Je suis à un âge où, pour mieux ennuyer nos amis, on commence à raconter des souvenirs. Dans dix ans peut-être, ou plus, je les répéterai plusieurs fois de suite aux mêmes personnes, histoire de les faire déguerpir le plus vite possible.

C’était au tout début des années 1980, au sein de la petite organisation clandestine à laquelle j’appartenais. Nous avions alors une règle très stricte. Je ne sais plus si elle était inscrite dans nos statuts ou juste « coutumière », mais il était interdit aux militants de fumer du hachich, sous quelque forme que ce soit et ce sous peine de graves sanctions pouvant aller jusqu’à l’exclusion. La raison n’en était pas idéologique, morale ou hygiénique mais tout à fait pragmatique. Nous ne savions que trop que, pris la main dans le sac par la police – bourguibienne à l’époque -, un militant devenait plus sensible aux pressions visant à le « retourner » ou, plus grave encore, un tel incident nous exposait tous à la répression.

Déjà, bien sûr, il suffisait d’être accusé à tort de consommation de stupéfiants pour donner un prétexte à une justice qui s’empressait de satisfaire ses commanditaires, mais, ça, évidemment, nous ne pouvions rien y faire. De manière plus général, il fallait être très prudent concernant toute « atteinte aux bonnes mœurs » et, en dehors de l’action politique, cela va de soi, éviter tout ce qui, pour de bonnes ou de mauvaises raisons, était prohibé par la loi ou par une quelconque jurisprudence inventée ou interprétée par nos juges pour justifier la répression de militants qu’il était souvent plus commode aux yeux du pouvoir d’enfermer pour des délits non-politiques. C’était frustrant, mais, bon, cela faisait partie des sacrifices à faire et ce n’était en rien comparable à la peur qui nous prenait aux tripes lorsqu’en pleine nuit, nous nous faisions un devoir de distribuer des tracts abscons dans quelques quartiers populaires.

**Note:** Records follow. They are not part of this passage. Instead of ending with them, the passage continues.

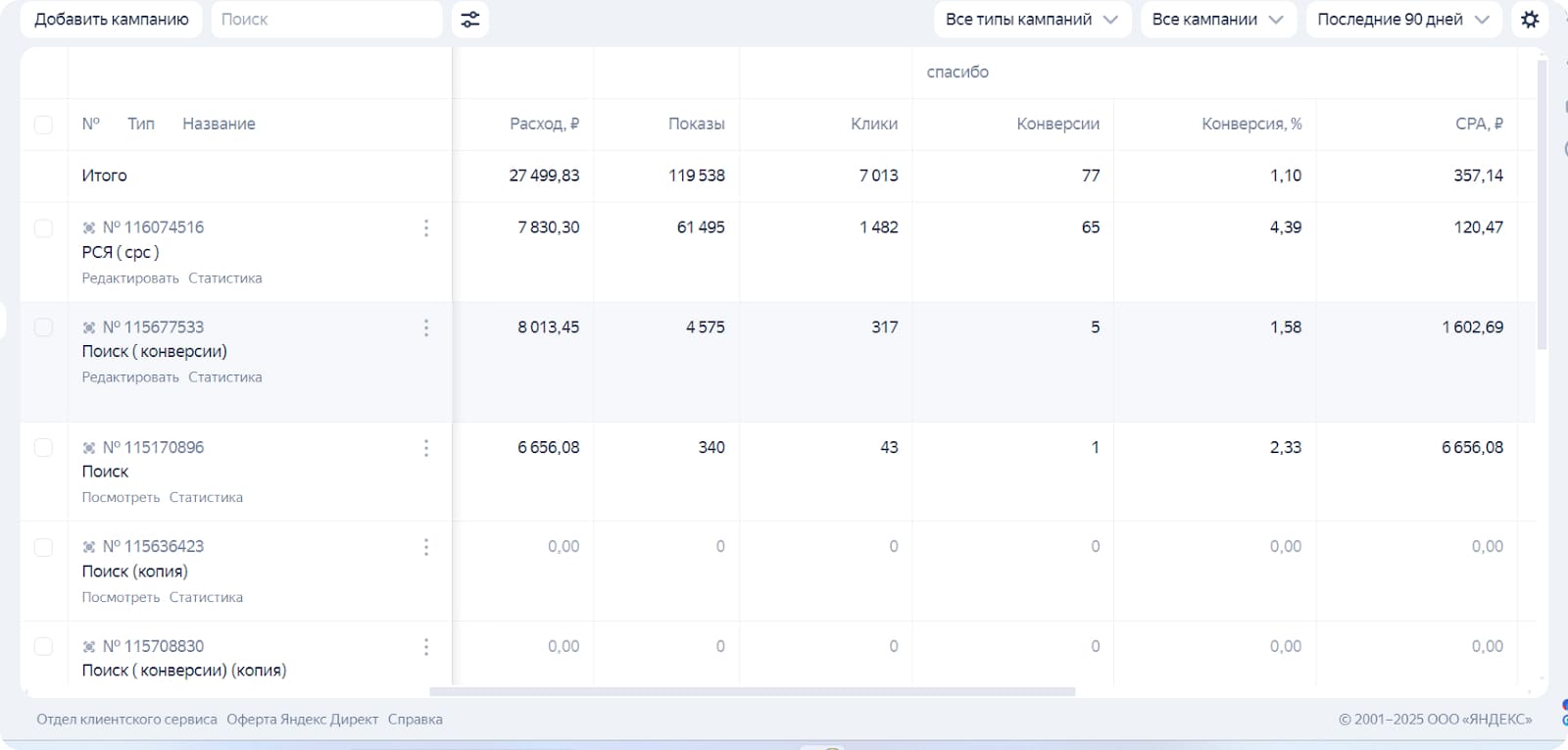This screenshot has height=750, width=1568.
Task: Focus the 'Поиск' search field
Action: click(326, 20)
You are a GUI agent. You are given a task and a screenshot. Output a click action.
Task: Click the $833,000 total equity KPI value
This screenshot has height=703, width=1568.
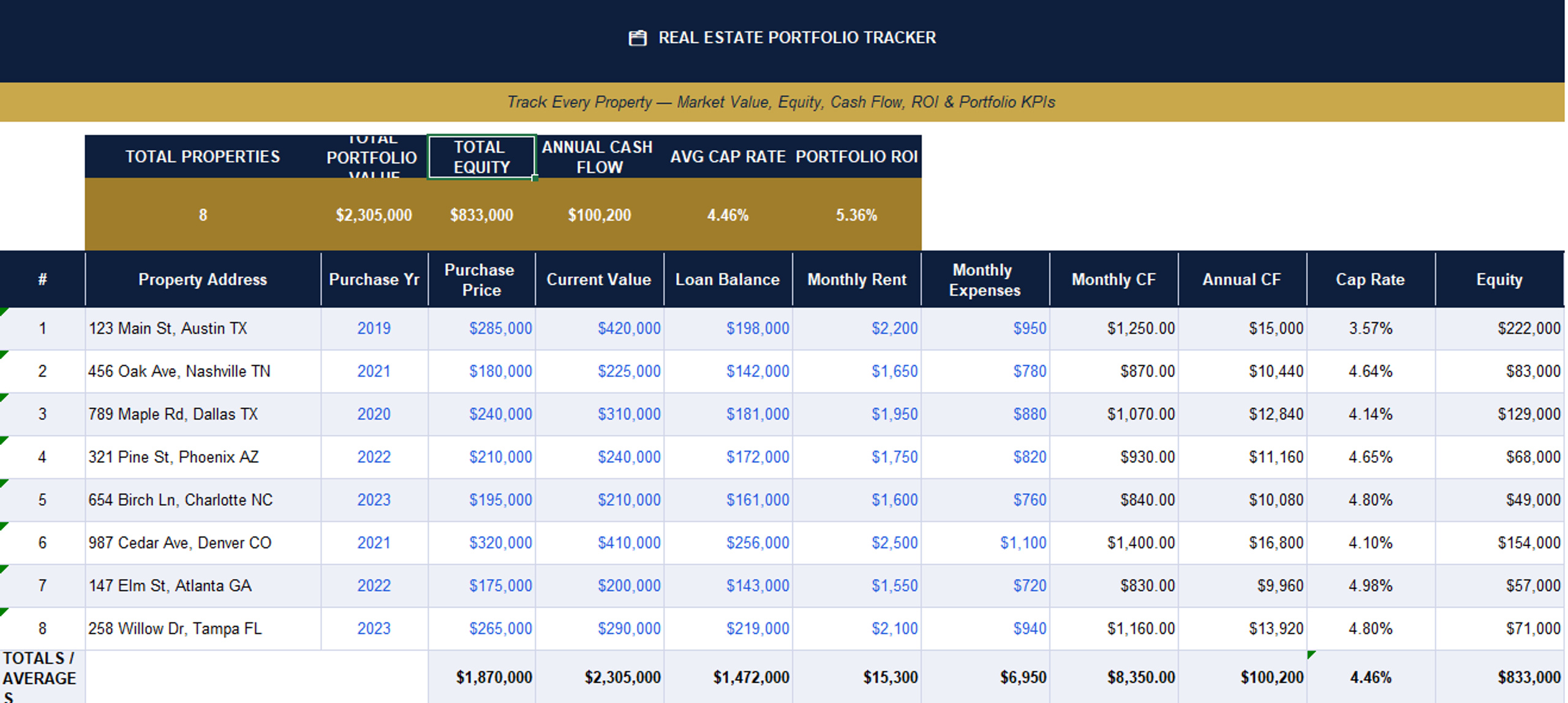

Une pensée en amenant une autre, je me souviens aussi d’une jeune militante de la capitale qui avait été envoyée dans un petit bourg du nord-ouest pour initier aux secrets de la « révolution permanente » une demi douzaine de lycéens intéressés par notre projet. C’était, à n’en pas douter, une grosse bourde. Sa présence là-bas ne pouvait en effet passer inaperçue comme elle devait nécessairement susciter des curiosités. Cette erreur de néophyte a failli coûter cher à la militante en question. Alors que sa mission accomplie, elle s’apprêtait à rentrer à Tunis, elle se fait interpeler par la police qui l’accuse illico de « prostitution clandestine » et je ne sais plus par quel miracle elle a échappé au « test de virginité » dont on l’avait menacé ou à un interrogatoire plus poussée ni pourquoi elle a finalement été relâchée. Sans doute, la police ne se souciait pas vraiment à l’époque de nos activités « délictueuses ». Un simple avertissement devait lui sembler suffisant pour dissuader certaines volontés militantes.

Il n’est pas certain que depuis la révolution, beaucoup de choses aient changé sur ce plan. Certes, les contraintes de la clandestinité n’existent plus, même si la prudence reste ou devrait rester de mise. Mais, à l’époque de la Troïka comme de nos jours, de nombreuses affaires d’ « activiste » ou d’artistes qui cultivent l’irrespect, je crois comprendre par forme d’art, sont là pour nous rappeler que la répression politique préfère parfois se camoufler derrière le « droit commun ». L’un de ses instruments privilégiés reste sans doute le recours à la loi 52. Quand on veut tuer son chien, dit-on, on l’accuse de la rage. Dans notre démocratie policière, quand on veut enfermer quelqu’un, on lui glisse une barrette de zatla dans la poche.

On aurait tort cependant de croire que la loi 52, dans sa formulation présente, n’ait pour seul usage que la coercition des opinions dissidentes ou malvenues à tel ou tel moment. Je ne suis pas certain non plus que le « conservatisme » des uns ou des autres soit toujours beaucoup plus qu’un alibi pour justifier son maintien en l’état voire son aggravation. Je pense probable, en outre, que, quand bien même, cette loi serait assouplie, donnant moins de prise à son utilisation contre des opposants politiques ou des gens que la police n’aime pas, eh bien d’autres mécanismes seront mis en place pour assurer l’essentiel. Et l’essentiel, en l’occurrence, n’est autre que la pérennité d’un système complexe. Il combine les multiples réseaux liés au trafic de stupéfiants, certaines logiques de corruption du bas en haut de l’échelle et un vaste dispositif d’encadrement, de surveillance et de répression des quartiers populaires et des populations de certaines régions qui jouent un rôle clé dans la circulation de substances prohibées.